[KUTIPAN SUMBER]
%%

Surah al-Kahfi [18]: 13-14

نَحْنُ نَقُصُّ عَلَيْكَ نَبَأَهُم بِالْحَقِّ إِنَّهُمْ فِتْيَةٌ آمَنُوا بِرَبِّهِمْ وَزِدْنَاهُمْ هُدًى. وَرَبَطْنَا عَلَى قُلُوبِهِمْ إِذْ قَامُوا فَقَالُوا رَبُّنَا رَبُّ السَّمَاوَاتِ وَالْأَرْضِ لَن نَّدْعُوَ مِن دُونِهِ إِلَهًا لَقَدْ قُلْنَا إِذًا شَطَطًا
Kami kisahkan kepadamu (Muhammad) cerita ini dengan benar. Sesungguhnya mereka adalah pemuda-pemuda yang beriman kepada Tuhan mereka, dan Kami tambah pula untuk mereka petunjuk. Dan Kami meneguhkan kalbu mereka diwaktu mereka berdiri, lalu mereka pun berkata, “Tuhan kami adalah Tuhan seluruh langit dan bumi; kami sekali-kali tidak menyeru Tuhan selain Dia, sesungguhnya kami kalau demikian telah mengucapkan perkataan yang amat jauh dari kebenaran.” (QS Al-Kahfi [18]: 13-14)

Para pemuda yang termasuk dalam kelompok Ashabul Kahfi adalah orang-orang yang berjuang untuk mempertahankan keimanan mereka. Ada yang mengatakan bahwa mereka adalah pengikut Nabi Isa as yang mengikuti petunjuk kitab Injil, tetapi adapula yang mengatakan pengikut nabi lain. Tetapi menurut kami, seperti yang diterangkan dalam Al-Qur’an dapat kita katakan bahwa Ashabul Kahfi adalah termasuk sekelompok pemuda yang sengaja diadakan untuk menampilkan adanya kebangkitan dan kehidupan kembali pada hari kiamat. Karena semua gerak-gerik kebangkitan dan kehidupan kembali terjadi dalam waktu yang sempit dan di tempat yang sempit, maksudnya di dalam tanah dan kejadian tersebut akan berulang kembali pada waktu yang akan datang.

Jika kita menghitung jumlah mereka, maka Al-Qur’an menolak bahwa jumlah mereka hanya tiga orang. Demikian pula, Al-Qur’an tidak menyebutkan secara pasti jumlah mereka apakah lima orang ataukah tujuh orang dan dengan anjingnya menjadi delapan. Yang perlu kita perhatikan dalam ayat di atas adalah penyebutan jumlah Ashabul Kahfi tujuh orang, kemudian disebutkan bahwa ‚Athaf‛ yang mempunyai arti delapan dengan anjing mereka. Sebagai isyarat bahwa manusia dan anjing tidak bisa dikumpulkan menjadi satu. Andaikata anjing milik Ashabul Kahfi dapat dimasukkan ke dalam surga, seperti yang disebutkan dalam sebuah riwayat, tetapi manusia akan dimasukkan ke dalam surganya sendiri dan anjingnya akan dimasukkan ke dalam surganya sendiri.

%%

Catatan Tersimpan
%%

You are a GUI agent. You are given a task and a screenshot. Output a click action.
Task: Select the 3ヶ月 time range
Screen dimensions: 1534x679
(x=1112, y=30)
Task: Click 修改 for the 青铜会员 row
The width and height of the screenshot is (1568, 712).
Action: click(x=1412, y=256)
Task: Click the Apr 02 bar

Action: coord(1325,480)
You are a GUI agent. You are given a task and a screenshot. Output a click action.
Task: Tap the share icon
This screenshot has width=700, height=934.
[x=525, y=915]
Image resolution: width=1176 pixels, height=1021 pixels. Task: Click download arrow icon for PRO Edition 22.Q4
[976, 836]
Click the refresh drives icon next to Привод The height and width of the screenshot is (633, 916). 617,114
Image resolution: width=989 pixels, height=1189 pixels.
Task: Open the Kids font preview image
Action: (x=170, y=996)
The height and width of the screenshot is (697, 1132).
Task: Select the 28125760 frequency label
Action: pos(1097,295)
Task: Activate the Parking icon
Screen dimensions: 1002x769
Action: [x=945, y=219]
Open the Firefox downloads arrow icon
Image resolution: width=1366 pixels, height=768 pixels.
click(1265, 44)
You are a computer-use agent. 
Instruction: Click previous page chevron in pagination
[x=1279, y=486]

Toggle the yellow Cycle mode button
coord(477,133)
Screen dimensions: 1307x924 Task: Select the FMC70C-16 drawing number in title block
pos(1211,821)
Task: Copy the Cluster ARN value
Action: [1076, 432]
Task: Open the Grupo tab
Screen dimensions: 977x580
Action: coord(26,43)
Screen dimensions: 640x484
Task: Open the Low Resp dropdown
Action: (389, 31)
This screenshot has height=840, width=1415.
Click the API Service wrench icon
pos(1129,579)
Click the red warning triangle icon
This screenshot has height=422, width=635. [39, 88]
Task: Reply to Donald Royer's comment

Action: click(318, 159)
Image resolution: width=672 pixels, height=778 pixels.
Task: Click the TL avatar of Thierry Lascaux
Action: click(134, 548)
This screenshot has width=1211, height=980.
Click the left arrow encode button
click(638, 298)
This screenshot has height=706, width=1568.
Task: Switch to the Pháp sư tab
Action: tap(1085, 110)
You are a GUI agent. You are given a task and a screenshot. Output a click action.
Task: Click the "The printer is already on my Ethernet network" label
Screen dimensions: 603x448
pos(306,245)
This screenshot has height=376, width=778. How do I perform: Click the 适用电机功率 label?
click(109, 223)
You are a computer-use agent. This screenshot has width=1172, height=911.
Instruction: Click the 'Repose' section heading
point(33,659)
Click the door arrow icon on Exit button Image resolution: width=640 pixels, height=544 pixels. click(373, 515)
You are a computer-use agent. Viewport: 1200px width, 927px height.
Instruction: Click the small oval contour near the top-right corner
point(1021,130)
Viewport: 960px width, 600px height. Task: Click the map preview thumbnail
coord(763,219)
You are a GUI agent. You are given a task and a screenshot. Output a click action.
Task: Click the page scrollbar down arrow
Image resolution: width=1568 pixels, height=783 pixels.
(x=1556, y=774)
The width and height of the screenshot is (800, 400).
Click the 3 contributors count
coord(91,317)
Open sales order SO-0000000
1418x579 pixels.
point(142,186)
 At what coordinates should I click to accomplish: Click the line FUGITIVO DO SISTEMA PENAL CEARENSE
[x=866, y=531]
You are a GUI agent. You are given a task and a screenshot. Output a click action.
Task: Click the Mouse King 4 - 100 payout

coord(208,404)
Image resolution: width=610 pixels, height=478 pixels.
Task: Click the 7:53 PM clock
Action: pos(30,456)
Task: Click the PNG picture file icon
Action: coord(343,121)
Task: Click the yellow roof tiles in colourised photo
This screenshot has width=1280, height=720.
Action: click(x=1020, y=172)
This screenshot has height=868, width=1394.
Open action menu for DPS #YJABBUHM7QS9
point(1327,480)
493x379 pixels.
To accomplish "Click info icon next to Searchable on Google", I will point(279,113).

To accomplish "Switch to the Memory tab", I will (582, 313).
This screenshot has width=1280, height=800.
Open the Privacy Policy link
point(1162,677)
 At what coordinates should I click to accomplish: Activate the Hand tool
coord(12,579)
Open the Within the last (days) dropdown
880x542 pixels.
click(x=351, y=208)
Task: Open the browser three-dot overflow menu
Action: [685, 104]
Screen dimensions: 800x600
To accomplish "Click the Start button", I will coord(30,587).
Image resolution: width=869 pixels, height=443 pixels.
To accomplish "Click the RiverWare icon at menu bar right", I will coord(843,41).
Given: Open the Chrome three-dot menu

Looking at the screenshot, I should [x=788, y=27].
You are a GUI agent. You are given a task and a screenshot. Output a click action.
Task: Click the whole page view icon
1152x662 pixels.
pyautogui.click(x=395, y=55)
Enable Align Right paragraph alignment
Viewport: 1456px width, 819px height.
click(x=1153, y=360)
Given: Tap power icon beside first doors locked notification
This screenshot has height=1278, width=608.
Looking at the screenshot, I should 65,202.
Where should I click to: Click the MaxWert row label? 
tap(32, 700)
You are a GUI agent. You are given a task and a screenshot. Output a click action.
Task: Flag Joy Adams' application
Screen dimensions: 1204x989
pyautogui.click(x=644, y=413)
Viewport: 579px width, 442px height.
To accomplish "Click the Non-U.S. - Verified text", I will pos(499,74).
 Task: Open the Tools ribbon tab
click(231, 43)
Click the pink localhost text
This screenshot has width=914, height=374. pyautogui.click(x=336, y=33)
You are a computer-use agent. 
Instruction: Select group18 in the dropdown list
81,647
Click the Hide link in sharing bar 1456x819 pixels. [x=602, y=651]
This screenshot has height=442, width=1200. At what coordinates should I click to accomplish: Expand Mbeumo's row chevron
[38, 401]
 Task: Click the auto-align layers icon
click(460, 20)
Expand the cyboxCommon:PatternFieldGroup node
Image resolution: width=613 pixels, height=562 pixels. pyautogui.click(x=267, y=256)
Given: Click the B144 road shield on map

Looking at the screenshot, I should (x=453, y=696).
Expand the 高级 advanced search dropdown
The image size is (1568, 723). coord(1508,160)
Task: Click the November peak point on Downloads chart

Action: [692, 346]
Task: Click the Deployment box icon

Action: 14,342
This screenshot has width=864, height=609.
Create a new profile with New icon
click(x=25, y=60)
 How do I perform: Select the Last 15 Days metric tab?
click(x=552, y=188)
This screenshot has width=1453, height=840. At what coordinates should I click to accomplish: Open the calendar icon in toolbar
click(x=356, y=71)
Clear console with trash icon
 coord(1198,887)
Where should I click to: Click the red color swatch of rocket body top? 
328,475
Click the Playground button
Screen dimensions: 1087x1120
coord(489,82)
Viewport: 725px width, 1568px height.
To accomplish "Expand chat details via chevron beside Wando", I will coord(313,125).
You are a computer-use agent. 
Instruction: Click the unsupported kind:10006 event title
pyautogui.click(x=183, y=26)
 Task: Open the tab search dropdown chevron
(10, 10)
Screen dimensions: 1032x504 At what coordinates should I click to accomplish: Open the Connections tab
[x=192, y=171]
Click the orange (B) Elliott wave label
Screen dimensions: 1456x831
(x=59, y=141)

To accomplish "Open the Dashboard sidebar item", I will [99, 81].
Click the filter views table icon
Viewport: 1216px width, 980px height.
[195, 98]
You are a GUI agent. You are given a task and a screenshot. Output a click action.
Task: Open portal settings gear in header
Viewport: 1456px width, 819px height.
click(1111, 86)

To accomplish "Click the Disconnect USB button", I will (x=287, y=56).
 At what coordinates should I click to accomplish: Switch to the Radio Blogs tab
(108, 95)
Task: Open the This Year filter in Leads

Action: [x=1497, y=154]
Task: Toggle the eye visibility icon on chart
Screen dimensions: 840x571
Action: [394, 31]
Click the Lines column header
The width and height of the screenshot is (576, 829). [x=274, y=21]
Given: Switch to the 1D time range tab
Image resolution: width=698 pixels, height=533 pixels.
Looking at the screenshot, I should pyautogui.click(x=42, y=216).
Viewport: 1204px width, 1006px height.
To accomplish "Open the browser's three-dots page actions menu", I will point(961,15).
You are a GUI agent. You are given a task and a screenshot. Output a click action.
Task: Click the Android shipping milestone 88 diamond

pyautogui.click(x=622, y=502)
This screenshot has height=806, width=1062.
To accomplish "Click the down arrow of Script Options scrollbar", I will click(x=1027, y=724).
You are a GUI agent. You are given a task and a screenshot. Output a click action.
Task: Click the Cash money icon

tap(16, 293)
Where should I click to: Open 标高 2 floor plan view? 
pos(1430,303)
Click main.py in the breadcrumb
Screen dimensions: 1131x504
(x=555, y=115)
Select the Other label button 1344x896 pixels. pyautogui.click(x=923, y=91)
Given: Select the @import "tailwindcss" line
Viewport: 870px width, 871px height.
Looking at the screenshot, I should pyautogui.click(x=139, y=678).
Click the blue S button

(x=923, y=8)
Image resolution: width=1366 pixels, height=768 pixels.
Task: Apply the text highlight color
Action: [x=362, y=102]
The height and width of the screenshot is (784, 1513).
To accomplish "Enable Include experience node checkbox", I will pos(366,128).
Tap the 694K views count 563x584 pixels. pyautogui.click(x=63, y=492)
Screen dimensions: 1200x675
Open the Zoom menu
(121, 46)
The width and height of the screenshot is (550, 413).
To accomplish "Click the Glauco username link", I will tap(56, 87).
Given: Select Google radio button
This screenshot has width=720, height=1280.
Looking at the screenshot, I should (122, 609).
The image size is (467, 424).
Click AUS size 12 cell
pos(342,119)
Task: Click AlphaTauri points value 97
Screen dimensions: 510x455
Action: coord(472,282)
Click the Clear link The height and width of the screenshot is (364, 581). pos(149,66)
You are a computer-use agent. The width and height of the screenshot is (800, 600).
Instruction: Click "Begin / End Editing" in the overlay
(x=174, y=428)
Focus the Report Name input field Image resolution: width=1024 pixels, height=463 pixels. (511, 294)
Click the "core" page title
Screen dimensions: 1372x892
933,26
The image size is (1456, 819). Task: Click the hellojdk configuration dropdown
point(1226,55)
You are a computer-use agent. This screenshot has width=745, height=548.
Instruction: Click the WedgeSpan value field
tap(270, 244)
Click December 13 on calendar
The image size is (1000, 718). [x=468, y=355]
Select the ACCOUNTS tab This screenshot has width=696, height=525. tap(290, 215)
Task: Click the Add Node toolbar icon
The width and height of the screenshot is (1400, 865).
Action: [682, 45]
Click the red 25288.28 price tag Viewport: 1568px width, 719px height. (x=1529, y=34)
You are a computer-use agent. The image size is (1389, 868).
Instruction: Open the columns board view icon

%%

[TUJUAN] Dapatkah Anda menuliskan tanpa perubahan seluruh bagian teks tentang Ashabul Kahfi mulai dari "Jika kita menghitung" terus ke bawah hingga "dalam surganya sendiri."?

[JAWABAN BENAR]
Jika kita menghitung jumlah mereka, maka Al-Qur’an menolak bahwa jumlah mereka hanya tiga orang. Demikian pula, Al-Qur’an tidak menyebutkan secara pasti jumlah mereka apakah lima orang ataukah tujuh orang dan dengan anjingnya menjadi delapan. Yang perlu kita perhatikan dalam ayat di atas adalah penyebutan jumlah Ashabul Kahfi tujuh orang, kemudian disebutkan bahwa ‚Athaf‛ yang mempunyai arti delapan dengan anjing mereka. Sebagai isyarat bahwa manusia dan anjing tidak bisa dikumpulkan menjadi satu. Andaikata anjing milik Ashabul Kahfi dapat dimasukkan ke dalam surga, seperti yang disebutkan dalam sebuah riwayat, tetapi manusia akan dimasukkan ke dalam surganya sendiri dan anjingnya akan dimasukkan ke dalam surganya sendiri.